With relatively few algorithms (mostly common triggers) and tolerably low move count, beginner HSC is easy to understand and easy to implement.
It is also one of the most flexible methods (several steps can be swapped or mixed and matched to suit the objective/situation/scramble), making it particularly appealing to those who enjoy fun, novel and elegant ways to solve. This feature also makes HSC a good option for FMC style solving (serving as a Skeleton in particular).
HSC may also be suitable for one handed solving, since it allows CP and EO to be done early in the solve, thus reducing the cube to <R, U, M, D> moves.

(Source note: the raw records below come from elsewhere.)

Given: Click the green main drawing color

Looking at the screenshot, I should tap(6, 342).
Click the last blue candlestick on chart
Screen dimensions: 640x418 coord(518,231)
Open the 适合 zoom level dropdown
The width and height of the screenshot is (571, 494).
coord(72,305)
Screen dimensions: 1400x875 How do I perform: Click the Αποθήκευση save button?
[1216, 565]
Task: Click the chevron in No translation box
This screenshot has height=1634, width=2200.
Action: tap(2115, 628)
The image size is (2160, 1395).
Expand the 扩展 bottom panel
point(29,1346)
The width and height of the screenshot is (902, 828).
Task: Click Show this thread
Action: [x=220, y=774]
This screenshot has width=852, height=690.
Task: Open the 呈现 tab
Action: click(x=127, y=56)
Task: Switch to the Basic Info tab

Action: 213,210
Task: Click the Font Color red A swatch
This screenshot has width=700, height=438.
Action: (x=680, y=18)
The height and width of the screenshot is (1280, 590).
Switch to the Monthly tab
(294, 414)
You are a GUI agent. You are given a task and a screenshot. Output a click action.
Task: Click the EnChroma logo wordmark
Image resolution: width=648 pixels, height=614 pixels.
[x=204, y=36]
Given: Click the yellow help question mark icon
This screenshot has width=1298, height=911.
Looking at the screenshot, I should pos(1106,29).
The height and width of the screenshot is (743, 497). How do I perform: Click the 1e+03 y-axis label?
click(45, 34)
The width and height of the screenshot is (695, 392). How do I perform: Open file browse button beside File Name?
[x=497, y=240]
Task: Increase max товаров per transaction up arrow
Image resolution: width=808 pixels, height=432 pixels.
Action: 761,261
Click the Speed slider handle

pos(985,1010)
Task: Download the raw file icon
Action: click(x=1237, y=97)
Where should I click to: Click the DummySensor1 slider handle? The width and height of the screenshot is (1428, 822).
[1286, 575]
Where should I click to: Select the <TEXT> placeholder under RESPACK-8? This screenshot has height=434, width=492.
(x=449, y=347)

All of its variants can be virtually rotationless, additionally the Direct Solve variants can be virtually regripless.
- Hollow Stairs
- Hollow Columns
- End Game
1. Hollow Stairs = build two (oriented, but not necessarily permuted) "L" shaped blocks in DLF and DLB (meaning Petrus style 2x2x3 block, minus the centers and the S slice edge)
Additionally R/L centers may be placed on R/L faces (making a Hollow String of pieces on the left side), or F/B centers may be placed on F/B faces (making two Hollow Squares on F and B layers)
2. Hollow Columns = place four (oriented, but not necessarily permuted) "I" shaped blocks in LF, LB, RB and RF (meaning CFOP style F2L pairs, plus the LL corners)
3. Permute the corners (before or after the Hollow Stairs and Hollow Columns steps) with <R, U> and <L, U> moves
4. Orient the edges (before, after, or in-between the Hollow Stairs and Hollow Columns steps) with F/B moves or <M, U> moves
5. End Game = finish the solve as a 3x3x2 domino puzzle (meaning <F2, B2, R2, L2, U, D> moves are enough)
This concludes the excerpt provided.